I sigh and softly ask, “Can we not talk about this tonight?” It’s been a long day and even longer night. I’m tired. My future looks unsettled again, and I don’t want to think about it anymore.

Noah comes over, gets down on his knees, and places Leo on the floor before taking my hands. “I love you, Mere. I just got you back, and trust me, I don’t want to argue about this with you. But the conversation needs to happen. We’re supposed to get married next August; why are you lying to me?”

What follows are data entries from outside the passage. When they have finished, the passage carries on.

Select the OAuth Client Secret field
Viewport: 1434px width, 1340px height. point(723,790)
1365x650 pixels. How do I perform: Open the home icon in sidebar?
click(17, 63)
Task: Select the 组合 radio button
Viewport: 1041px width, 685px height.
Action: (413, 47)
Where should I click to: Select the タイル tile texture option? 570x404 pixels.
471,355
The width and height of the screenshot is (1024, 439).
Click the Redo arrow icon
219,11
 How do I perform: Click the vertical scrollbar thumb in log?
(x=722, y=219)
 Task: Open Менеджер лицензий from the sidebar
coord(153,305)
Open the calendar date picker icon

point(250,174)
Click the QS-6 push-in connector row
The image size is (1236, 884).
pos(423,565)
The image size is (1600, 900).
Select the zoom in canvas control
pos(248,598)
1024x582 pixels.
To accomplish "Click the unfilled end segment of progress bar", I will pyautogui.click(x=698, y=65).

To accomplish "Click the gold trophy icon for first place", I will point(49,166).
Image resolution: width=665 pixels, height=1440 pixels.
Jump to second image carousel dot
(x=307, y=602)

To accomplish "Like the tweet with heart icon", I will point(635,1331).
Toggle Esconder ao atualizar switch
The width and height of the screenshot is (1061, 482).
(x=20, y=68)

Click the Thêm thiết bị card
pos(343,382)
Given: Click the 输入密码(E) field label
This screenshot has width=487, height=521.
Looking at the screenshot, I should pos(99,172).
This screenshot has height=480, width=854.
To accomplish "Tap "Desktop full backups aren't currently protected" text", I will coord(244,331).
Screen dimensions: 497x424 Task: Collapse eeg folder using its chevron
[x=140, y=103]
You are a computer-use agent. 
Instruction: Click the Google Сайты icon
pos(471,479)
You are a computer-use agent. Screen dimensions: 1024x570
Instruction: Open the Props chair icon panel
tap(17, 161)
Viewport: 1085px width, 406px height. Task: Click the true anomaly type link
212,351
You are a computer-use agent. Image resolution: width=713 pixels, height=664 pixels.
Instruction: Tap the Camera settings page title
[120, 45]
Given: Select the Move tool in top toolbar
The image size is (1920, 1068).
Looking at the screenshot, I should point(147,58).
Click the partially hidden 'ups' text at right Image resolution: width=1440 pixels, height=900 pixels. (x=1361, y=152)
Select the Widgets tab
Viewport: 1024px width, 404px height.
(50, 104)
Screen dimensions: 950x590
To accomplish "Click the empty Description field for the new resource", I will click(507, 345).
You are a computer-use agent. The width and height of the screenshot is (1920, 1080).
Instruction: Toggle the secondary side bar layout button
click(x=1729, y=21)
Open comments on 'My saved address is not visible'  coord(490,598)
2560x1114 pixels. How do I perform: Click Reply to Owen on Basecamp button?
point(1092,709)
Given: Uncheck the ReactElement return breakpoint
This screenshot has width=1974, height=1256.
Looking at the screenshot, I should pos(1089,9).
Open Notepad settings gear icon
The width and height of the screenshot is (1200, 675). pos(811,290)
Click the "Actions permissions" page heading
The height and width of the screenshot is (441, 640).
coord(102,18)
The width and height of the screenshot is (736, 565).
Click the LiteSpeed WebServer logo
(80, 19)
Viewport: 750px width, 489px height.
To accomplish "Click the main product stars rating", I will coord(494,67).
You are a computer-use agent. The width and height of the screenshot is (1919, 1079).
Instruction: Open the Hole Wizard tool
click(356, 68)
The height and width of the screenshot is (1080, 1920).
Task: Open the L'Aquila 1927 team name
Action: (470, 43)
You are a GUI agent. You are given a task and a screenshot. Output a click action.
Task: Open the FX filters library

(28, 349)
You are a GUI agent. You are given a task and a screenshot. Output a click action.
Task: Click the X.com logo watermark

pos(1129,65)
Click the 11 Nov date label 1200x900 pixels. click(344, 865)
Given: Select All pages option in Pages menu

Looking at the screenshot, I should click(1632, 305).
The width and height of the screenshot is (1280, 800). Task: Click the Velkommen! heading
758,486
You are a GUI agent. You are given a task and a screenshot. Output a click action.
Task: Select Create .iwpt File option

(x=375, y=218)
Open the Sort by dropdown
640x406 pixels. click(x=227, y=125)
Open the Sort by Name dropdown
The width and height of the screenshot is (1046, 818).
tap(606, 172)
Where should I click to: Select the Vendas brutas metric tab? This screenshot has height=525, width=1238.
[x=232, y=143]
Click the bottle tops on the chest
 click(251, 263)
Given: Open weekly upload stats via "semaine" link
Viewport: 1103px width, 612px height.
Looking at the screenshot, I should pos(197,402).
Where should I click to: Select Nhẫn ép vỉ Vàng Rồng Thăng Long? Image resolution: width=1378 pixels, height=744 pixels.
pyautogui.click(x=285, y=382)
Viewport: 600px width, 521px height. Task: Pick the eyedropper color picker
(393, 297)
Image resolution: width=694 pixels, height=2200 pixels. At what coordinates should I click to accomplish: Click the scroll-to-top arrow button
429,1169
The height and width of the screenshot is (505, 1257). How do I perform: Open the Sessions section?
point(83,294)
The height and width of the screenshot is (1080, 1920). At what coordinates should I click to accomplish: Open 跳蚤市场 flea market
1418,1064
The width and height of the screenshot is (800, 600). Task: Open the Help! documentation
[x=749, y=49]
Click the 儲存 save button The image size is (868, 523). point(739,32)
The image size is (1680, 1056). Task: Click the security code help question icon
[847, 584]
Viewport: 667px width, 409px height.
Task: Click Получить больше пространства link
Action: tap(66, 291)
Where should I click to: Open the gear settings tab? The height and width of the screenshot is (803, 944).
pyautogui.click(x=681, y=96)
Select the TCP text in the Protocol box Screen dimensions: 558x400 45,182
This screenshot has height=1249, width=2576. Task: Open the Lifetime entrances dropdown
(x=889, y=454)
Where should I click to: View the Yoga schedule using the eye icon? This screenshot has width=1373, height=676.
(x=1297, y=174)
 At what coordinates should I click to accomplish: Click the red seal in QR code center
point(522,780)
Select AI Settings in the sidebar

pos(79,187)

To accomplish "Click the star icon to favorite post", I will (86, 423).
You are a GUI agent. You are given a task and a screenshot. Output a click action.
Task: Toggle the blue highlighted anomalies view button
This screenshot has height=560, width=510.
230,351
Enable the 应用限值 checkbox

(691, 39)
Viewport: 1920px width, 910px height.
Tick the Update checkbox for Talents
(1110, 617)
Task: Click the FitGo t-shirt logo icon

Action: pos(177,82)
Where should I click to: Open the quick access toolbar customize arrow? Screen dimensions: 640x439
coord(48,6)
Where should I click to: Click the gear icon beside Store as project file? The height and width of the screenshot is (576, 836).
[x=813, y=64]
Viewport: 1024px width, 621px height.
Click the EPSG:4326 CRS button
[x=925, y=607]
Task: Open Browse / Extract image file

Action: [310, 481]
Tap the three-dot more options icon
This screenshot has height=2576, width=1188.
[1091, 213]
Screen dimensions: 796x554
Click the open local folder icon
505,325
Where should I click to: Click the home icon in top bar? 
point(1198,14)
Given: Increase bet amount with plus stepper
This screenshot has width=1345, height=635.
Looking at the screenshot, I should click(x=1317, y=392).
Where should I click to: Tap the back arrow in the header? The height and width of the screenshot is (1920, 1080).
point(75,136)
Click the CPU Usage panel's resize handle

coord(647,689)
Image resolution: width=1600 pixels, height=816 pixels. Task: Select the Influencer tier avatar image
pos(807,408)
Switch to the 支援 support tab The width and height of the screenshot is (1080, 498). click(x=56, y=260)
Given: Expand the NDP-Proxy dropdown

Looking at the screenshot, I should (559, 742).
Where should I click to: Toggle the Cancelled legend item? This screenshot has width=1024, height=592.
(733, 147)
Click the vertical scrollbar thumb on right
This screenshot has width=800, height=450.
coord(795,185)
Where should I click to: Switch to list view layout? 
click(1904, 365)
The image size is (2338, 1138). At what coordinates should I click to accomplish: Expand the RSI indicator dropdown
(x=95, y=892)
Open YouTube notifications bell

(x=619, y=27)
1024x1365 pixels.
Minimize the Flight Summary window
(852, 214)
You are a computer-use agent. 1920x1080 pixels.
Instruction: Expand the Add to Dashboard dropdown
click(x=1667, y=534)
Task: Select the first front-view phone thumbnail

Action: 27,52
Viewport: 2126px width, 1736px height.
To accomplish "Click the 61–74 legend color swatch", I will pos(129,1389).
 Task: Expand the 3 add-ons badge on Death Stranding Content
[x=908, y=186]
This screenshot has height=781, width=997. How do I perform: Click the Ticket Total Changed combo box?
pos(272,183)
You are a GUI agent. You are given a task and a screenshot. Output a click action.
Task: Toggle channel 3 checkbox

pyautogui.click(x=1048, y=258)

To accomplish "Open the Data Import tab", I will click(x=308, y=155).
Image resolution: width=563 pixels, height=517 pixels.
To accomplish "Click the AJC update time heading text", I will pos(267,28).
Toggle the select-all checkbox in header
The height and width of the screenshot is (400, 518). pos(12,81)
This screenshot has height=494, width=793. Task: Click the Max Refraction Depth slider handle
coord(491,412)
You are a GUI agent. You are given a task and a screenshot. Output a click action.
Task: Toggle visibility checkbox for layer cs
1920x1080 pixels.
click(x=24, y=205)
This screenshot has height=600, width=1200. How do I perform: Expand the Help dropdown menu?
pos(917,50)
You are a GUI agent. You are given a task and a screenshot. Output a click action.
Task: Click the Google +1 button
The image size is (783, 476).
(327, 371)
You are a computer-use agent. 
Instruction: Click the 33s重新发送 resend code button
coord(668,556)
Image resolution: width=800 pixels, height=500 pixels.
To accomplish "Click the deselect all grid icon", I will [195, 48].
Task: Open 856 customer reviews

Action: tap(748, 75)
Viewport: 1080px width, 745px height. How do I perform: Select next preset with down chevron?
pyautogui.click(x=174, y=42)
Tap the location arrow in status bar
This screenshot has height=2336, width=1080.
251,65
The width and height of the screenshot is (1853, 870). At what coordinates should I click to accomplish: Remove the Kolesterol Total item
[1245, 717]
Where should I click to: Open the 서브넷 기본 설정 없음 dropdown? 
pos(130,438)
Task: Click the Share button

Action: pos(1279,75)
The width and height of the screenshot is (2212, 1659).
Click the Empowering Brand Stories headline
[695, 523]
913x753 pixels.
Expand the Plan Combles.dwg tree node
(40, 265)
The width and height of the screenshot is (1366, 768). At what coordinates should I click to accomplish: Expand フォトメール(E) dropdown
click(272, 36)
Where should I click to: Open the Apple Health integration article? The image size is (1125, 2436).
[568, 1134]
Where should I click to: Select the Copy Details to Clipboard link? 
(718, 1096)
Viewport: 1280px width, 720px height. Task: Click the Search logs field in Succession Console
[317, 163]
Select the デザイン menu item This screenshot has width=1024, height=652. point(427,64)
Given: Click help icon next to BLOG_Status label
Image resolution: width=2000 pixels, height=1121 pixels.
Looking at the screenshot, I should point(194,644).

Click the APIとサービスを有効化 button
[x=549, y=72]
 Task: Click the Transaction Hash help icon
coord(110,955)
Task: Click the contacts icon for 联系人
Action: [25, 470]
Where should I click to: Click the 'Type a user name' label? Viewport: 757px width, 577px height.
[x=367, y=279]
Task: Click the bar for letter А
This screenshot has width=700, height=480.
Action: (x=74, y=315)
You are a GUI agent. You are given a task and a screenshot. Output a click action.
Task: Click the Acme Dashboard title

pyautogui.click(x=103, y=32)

Stupid tears leak from my eyes. “Because I knew you wouldn’t approve, and I wanted to see for myself.”

“The only reason I don’t approve is because you aren’t taking care of yourself by doing it. That’s it. If you could, I would completely support you, but you can’t, Mere,” he finishes quietly.

“I’m not ready,” I whisper.

“No one ever is.”

“I just want to make sure I don’t have any regrets.”

“I get that, I do,” he says as he comes to sit next to me.

“But?” I begrudgingly ask.

“You shouldn’t have any regrets, Mere. You’ve tried your best. You’ve tried to tough it out. You’ve bided your time and hoped your shoulder would heal enough so you can play. You’ve done everything you possibly can. It’s time to start focusing on the next step of your life.”

He’s right. I hate it, but he’s right. Hopefully, it’ll be as easy as he makes it sound.